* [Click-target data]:
╔══
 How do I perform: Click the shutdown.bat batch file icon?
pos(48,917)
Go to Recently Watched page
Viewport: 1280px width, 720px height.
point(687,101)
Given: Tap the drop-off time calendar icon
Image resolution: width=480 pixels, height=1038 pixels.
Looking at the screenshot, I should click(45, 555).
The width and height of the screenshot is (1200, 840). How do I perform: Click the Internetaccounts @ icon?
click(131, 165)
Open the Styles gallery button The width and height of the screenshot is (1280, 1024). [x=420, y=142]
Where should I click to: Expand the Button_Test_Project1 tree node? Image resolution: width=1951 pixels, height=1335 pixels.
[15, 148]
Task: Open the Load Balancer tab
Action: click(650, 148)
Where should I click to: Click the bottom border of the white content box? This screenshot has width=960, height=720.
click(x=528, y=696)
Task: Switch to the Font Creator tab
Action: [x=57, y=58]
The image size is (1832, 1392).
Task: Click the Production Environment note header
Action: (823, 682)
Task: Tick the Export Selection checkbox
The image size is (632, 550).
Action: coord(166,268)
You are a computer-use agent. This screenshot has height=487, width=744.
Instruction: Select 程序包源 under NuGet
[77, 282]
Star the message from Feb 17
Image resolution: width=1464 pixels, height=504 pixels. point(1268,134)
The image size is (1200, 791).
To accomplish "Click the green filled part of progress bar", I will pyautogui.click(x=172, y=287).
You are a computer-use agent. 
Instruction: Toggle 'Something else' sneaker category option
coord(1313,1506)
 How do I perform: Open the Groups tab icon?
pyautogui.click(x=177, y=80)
╚══
* [Do this]: Lay out the data above as a numbered list, leaving out any blank lines.

* [Result for this exercise]:
1.  How do I perform: Click the shutdown.bat batch file icon?
2. pos(48,917)
3. Go to Recently Watched page
4. Viewport: 1280px width, 720px height.
5. point(687,101)
6. Given: Tap the drop-off time calendar icon
7. Image resolution: width=480 pixels, height=1038 pixels.
8. Looking at the screenshot, I should click(45, 555).
9. The width and height of the screenshot is (1200, 840). How do I perform: Click the Internetaccounts @ icon?
10. click(131, 165)
11. Open the Styles gallery button The width and height of the screenshot is (1280, 1024). [x=420, y=142]
12. Where should I click to: Expand the Button_Test_Project1 tree node? Image resolution: width=1951 pixels, height=1335 pixels.
13. [15, 148]
14. Task: Open the Load Balancer tab
15. Action: click(650, 148)
16. Where should I click to: Click the bottom border of the white content box? This screenshot has width=960, height=720.
17. click(x=528, y=696)
18. Task: Switch to the Font Creator tab
19. Action: [x=57, y=58]
20. The image size is (1832, 1392).
21. Task: Click the Production Environment note header
22. Action: (823, 682)
23. Task: Tick the Export Selection checkbox
24. The image size is (632, 550).
25. Action: coord(166,268)
26. You are a computer-use agent. This screenshot has height=487, width=744.
27. Instruction: Select 程序包源 under NuGet
28. [77, 282]
29. Star the message from Feb 17
30. Image resolution: width=1464 pixels, height=504 pixels. point(1268,134)
31. The image size is (1200, 791).
32. To accomplish "Click the green filled part of progress bar", I will pyautogui.click(x=172, y=287).
33. You are a computer-use agent. 
34. Instruction: Toggle 'Something else' sneaker category option
35. coord(1313,1506)
36.  How do I perform: Open the Groups tab icon?
37. pyautogui.click(x=177, y=80)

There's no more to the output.